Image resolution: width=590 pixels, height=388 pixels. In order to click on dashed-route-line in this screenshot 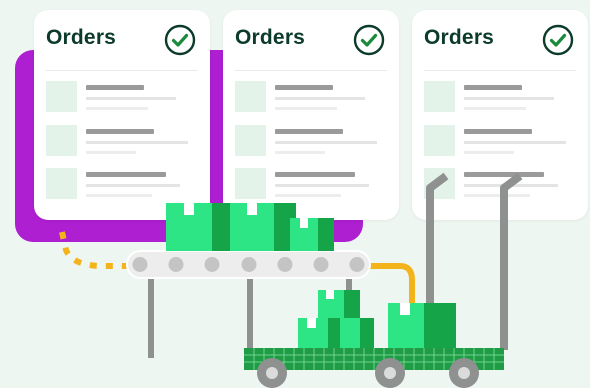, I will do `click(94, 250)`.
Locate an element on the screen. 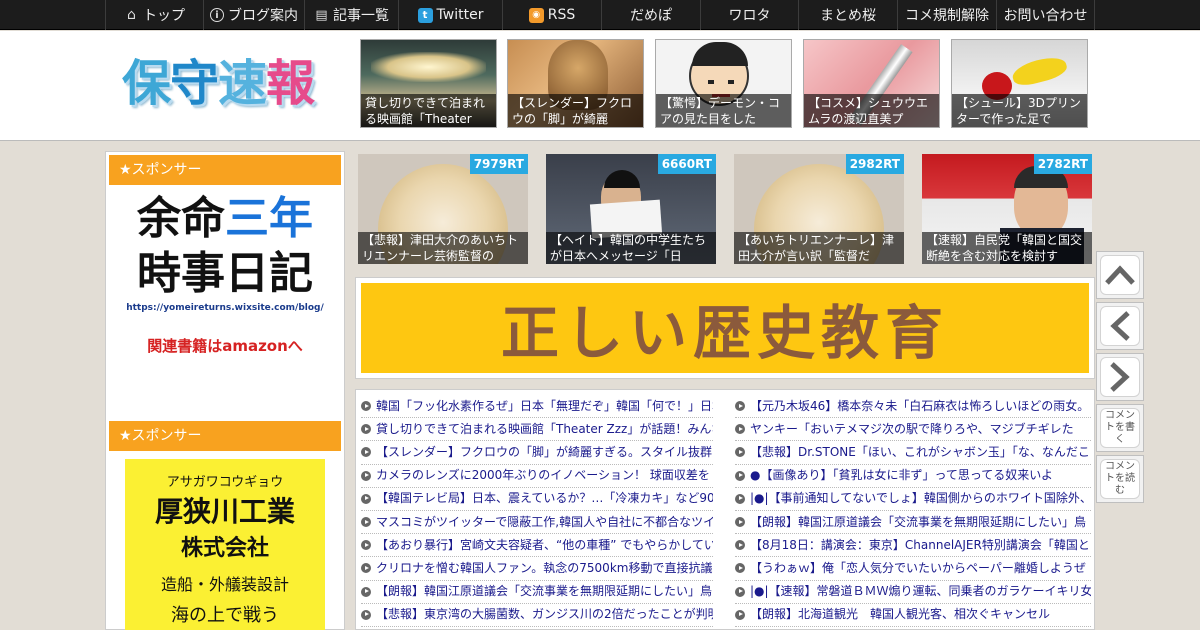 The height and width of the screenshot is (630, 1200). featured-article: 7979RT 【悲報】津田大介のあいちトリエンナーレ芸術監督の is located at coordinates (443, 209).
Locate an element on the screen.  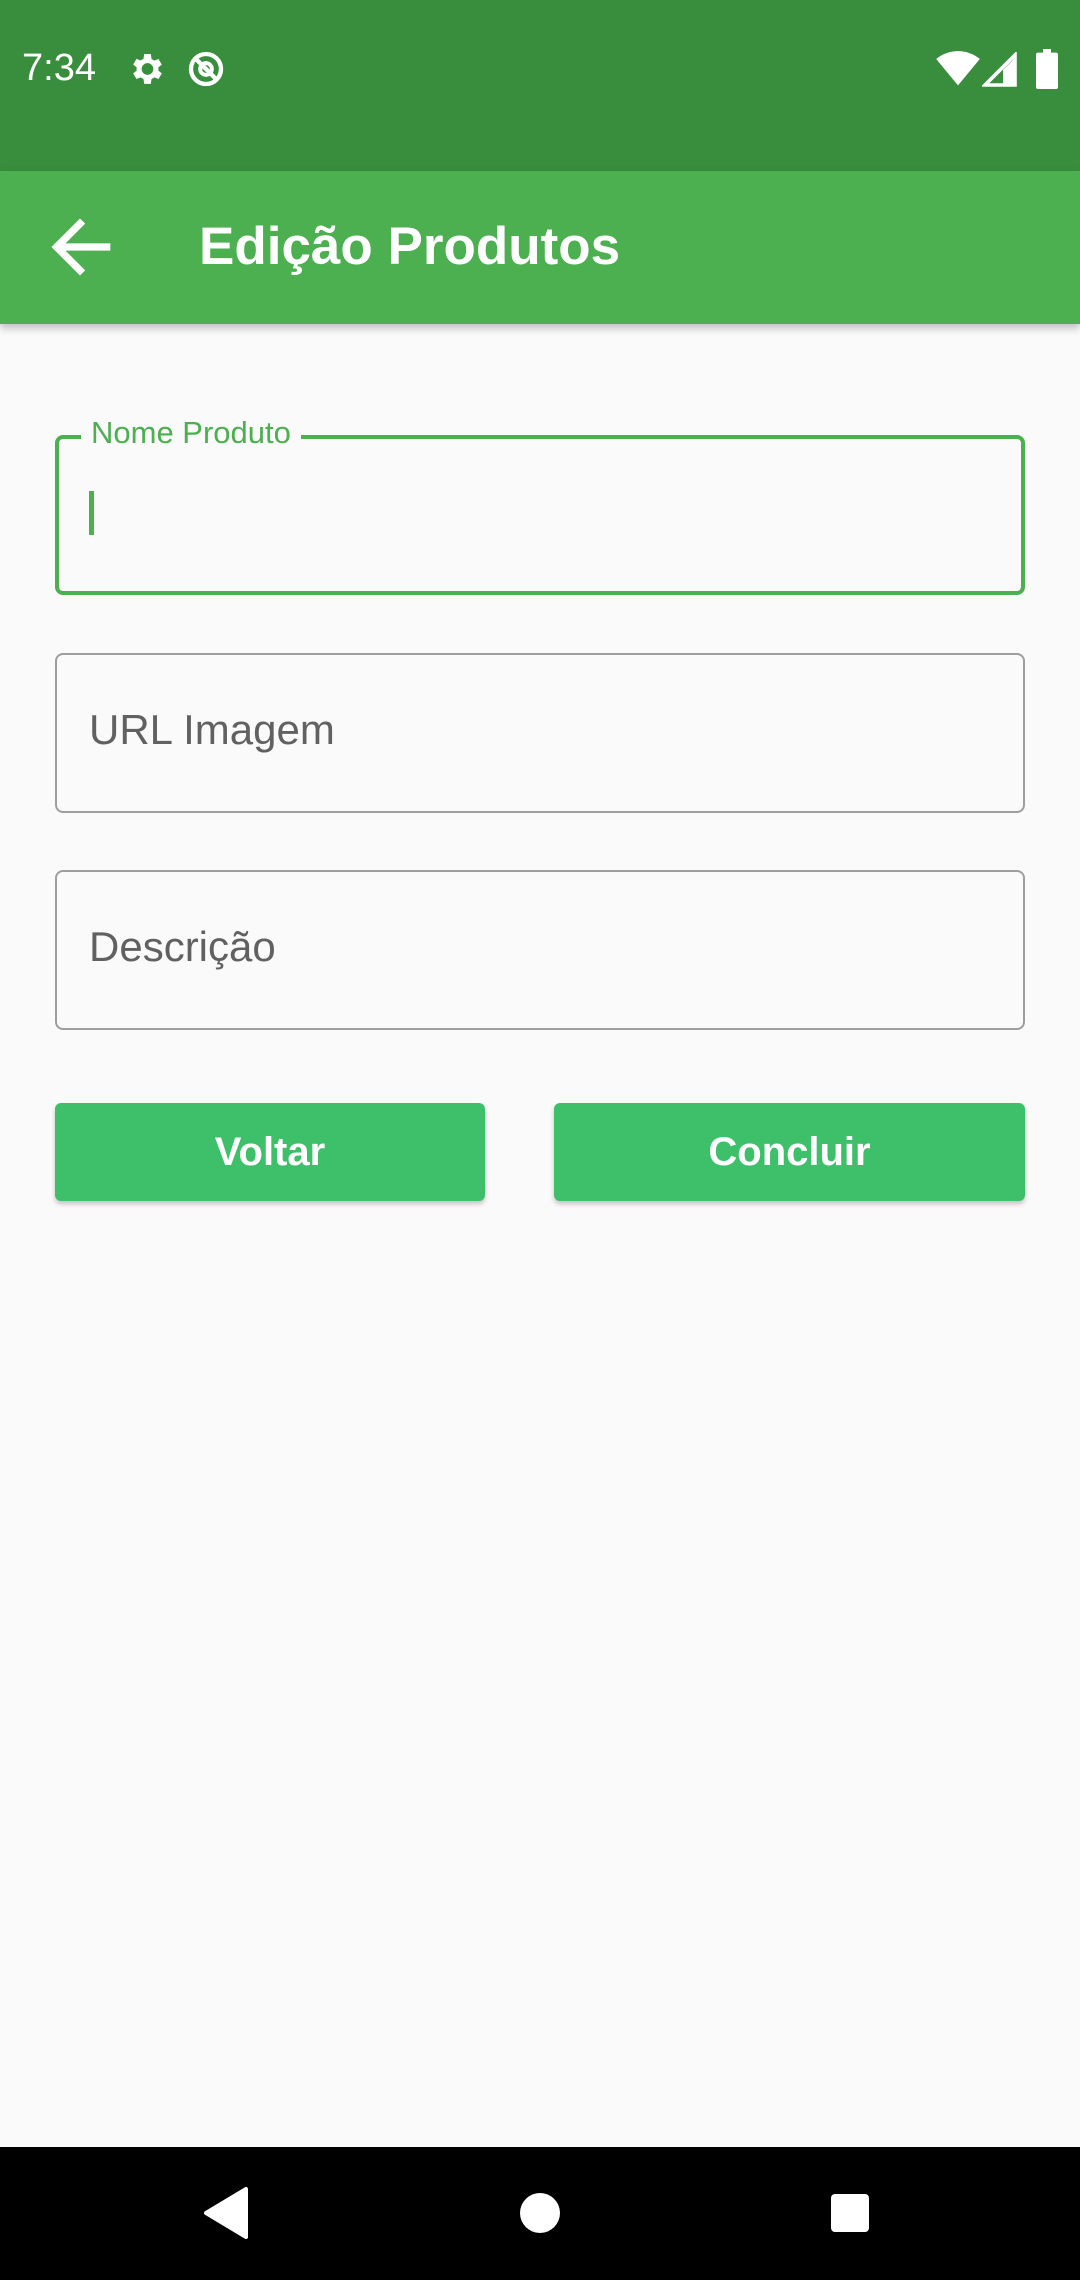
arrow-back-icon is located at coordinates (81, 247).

* * *

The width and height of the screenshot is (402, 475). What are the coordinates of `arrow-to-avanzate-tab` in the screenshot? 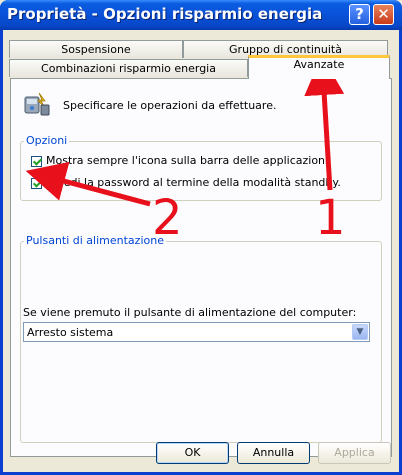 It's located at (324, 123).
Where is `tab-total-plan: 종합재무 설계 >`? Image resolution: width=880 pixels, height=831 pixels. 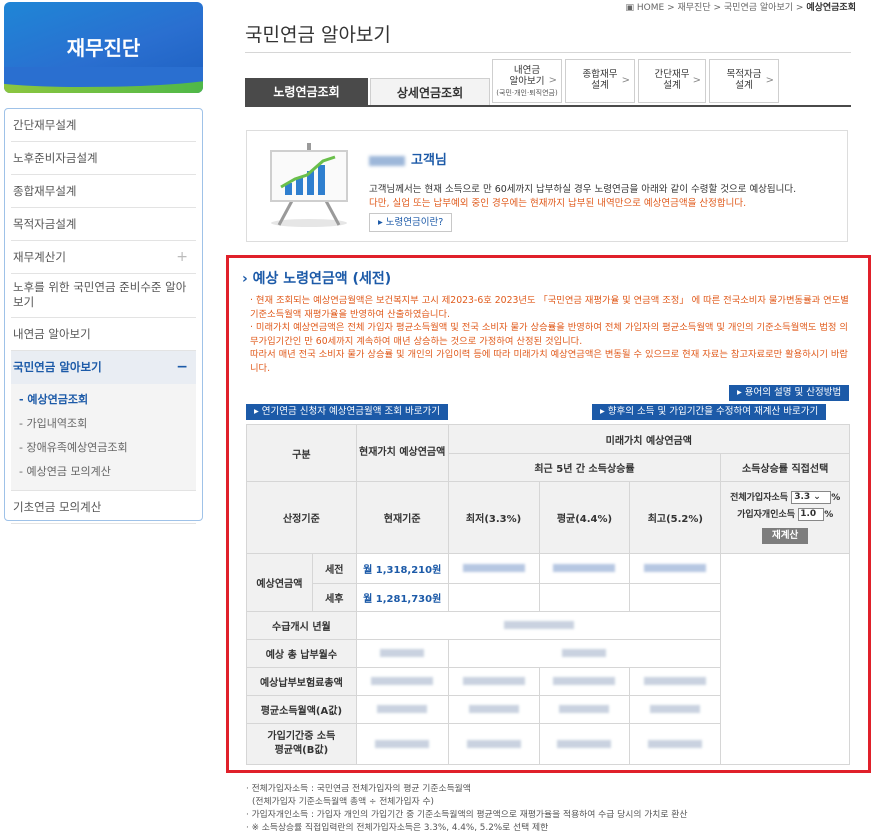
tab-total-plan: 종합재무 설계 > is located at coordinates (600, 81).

--

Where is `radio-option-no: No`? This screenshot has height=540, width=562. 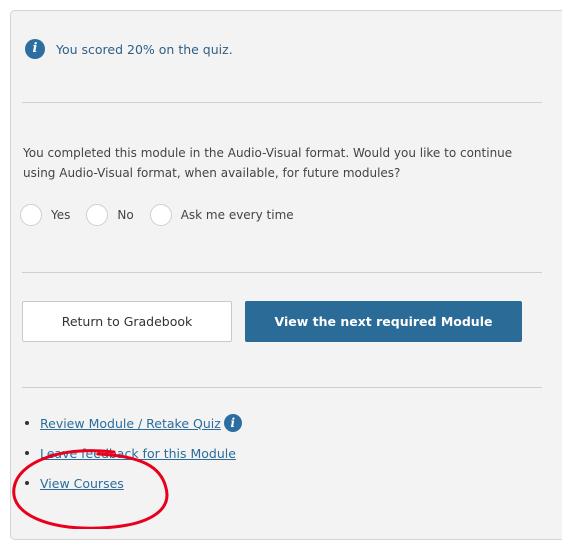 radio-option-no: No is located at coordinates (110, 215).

### EXERCISE DESCRIPTION
Rewrite the records between the lines holding "pixels, height=831 pixels." and "tab-total-plan: 종합재무 설계 > is", inclusive, replacing "Image resolution" with "Screenshot size" and changing nothing else. Give only those lines, without the pictures.

### OUTPUT
Where is `tab-total-plan: 종합재무 설계 >`? Screenshot size: width=880 pixels, height=831 pixels. 
tab-total-plan: 종합재무 설계 > is located at coordinates (600, 81).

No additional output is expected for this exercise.